**What you should do**.
Only the line with "Task: Click the RAM module icon" and the lines after it, to the end of the data, should appear in the answer, each reproduced exactly.

** Opening Data section block **

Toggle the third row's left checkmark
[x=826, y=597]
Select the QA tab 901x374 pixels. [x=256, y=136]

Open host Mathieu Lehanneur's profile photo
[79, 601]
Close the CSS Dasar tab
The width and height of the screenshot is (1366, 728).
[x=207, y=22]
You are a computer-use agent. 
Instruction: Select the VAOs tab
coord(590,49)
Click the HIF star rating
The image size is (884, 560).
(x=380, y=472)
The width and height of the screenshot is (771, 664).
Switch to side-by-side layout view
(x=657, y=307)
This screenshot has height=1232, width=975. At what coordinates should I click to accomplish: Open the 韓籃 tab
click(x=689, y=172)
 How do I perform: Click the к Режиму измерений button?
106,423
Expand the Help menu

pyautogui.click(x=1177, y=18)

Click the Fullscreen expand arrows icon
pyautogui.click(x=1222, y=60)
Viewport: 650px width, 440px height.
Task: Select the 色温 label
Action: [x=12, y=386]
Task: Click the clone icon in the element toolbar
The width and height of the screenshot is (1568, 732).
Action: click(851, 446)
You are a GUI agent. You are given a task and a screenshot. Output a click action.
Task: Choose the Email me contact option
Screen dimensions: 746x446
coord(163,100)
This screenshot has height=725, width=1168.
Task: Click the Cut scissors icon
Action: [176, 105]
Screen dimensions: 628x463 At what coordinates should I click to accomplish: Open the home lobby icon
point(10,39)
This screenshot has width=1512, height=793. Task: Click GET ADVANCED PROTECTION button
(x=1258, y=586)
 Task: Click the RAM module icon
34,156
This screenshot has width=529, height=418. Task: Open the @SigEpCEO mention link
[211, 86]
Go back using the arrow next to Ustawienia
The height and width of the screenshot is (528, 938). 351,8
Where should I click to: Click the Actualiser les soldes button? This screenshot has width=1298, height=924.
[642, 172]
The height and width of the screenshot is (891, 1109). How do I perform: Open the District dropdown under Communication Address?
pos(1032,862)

** Closing Data section block **

**Finished exercise**.
 Task: Click the RAM module icon
34,156
This screenshot has width=529, height=418. Task: Open the @SigEpCEO mention link
[211, 86]
Go back using the arrow next to Ustawienia
The height and width of the screenshot is (528, 938). 351,8
Where should I click to: Click the Actualiser les soldes button? This screenshot has width=1298, height=924.
[642, 172]
The height and width of the screenshot is (891, 1109). How do I perform: Open the District dropdown under Communication Address?
pos(1032,862)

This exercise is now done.